Mayhew concentrated his investigations most heavily on the St Giles area of London, which had been the centre of the London ballad-printing trade in the high-days of Pitts and Catnach 6  (roughly, from between 1820 and the later part of the 1840s), but he also described how some ballad-sellers travelled the country.  Thus, one informant, ‘who had been upwards of 20 years in the running patter line, told me that he commenced his career with the last "Last Dying Speech and Full Confession of William Corder."’

"I worked that there," he said, "down in the very town (at Bury) where he was executed…

As for Rush, another famous - notorious - murderer,
I went down to Norwich expressly to work the execution.  I worked my way down there with ‘a sorrowful lamentation’ of his own composing, which I’d got written by a blind man expressly for the occasion…
This, of course, reveals one of the ‘secrets’ of the trade in the sleight of hand of supposed composition.  Further, though, of the Mannings, two more prominent villains, the informant told Mayhew that
I’ve been through Hertfordshire, Cambridgeshire, and Suffolk, along with George Frederick Manning and his wife - travelled from 800 to 1,000 miles with ’em…7
Although Mayhew’s particular informant remained anonymous, names of other ballad-sellers were given: strictly speaking, of those who sold accounts of executions - which may not mean that they carried separate broadside ballad sheets as artefacts - and, as indicated above, who may not actually have sung their wares - Bristol George, Corporal Casey, Jeremy the Rake, ‘Razor George and his moll’, Scotch Mary, Hopping Ned…8

Mayhew’s informant went on: of Rush,

On the morning of the execution we beat all the regular newspapers out of the field; for we had the full, true, and particular account down, you see, by our own express, and that can beat anything that ever they can publish; for we gets it printed several days afore it comes off, and goes and stands with it right under the drop; and many’s the penny I’ve turned away when I’ve been asked for an account of the whole business before it happened…
Mayhew himself thought that Rush’s Sorrowful Lamentation was the best execution broadsheet that he’d seen (one notes in the description below another ‘secret’ to do with the supposed composition of verses):
…even the "copy of verses" which, according to the established custom, the criminal composes in the condemned cell - his being unable , in some instances, to read or write being no obstacle to the composition - seems, in a literary point of view, of a superior strain to the run of such things…
The final stanza gives us a flavour:
The scaffold is, alas!
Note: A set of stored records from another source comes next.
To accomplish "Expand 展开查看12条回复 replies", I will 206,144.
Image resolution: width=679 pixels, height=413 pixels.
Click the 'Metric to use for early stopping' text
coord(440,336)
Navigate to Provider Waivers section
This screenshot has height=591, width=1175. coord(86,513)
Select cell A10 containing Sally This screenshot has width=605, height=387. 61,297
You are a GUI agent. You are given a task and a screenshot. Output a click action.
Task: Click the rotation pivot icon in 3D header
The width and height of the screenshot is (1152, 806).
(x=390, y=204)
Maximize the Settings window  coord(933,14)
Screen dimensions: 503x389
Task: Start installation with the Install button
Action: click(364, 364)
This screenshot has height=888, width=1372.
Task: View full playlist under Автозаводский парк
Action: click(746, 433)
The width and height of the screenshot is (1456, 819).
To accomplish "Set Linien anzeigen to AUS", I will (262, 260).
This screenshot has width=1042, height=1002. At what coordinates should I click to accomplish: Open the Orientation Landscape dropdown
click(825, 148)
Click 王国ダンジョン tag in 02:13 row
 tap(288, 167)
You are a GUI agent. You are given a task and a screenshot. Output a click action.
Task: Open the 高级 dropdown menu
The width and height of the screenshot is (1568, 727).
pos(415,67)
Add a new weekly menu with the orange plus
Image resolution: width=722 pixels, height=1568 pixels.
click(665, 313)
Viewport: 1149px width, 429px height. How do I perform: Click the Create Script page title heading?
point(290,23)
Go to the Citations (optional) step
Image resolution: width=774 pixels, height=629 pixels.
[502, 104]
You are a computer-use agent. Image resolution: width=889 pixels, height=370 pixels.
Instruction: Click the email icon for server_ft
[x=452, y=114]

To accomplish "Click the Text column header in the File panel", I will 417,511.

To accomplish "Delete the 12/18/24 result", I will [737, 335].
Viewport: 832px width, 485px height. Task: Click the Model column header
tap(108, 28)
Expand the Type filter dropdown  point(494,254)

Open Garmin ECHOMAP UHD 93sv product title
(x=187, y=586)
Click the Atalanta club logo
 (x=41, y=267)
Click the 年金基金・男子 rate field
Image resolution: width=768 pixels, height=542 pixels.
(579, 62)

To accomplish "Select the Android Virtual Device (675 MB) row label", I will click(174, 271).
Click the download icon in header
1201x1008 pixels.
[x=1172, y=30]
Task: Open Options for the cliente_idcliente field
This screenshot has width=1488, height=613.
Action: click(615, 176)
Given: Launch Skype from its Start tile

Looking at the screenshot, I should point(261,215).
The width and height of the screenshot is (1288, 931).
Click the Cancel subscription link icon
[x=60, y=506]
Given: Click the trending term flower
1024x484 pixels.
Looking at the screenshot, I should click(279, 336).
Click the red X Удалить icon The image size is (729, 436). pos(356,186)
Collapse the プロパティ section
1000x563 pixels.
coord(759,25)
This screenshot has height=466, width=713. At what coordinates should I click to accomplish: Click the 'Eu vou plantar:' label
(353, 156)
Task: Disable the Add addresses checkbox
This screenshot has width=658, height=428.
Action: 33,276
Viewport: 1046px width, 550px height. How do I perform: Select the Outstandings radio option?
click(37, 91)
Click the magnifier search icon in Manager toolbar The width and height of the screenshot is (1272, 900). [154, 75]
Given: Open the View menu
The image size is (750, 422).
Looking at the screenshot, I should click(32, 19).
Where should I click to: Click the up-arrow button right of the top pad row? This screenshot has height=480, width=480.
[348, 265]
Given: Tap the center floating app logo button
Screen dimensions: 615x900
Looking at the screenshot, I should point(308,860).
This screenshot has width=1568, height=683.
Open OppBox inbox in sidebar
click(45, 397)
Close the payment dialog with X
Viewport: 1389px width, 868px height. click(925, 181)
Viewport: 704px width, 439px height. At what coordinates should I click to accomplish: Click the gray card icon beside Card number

My doom,
I soon shall wither in the tomb:
God pardon me - no mercy’s here
For Rush - the wretched murderer!
Many other execution ballads adopted a similar style.  The following extracts from the beginning and the end of The Lamentation of Thomas H Hocker form a useful example:
Farewell! vain world, a long farewell
For I’m in Newgate’s dismal cell;
For death I’m cast, alas ’tis true,
For murdering poor James de la Rue.

Alas! I own, with grief and shame,
Thomas Henry Hocker is my name.
Sweet innocence once filled my breast,
But now with guilt I am oppressed.

... ... ... ... ... ... ... ... ... ... ... ...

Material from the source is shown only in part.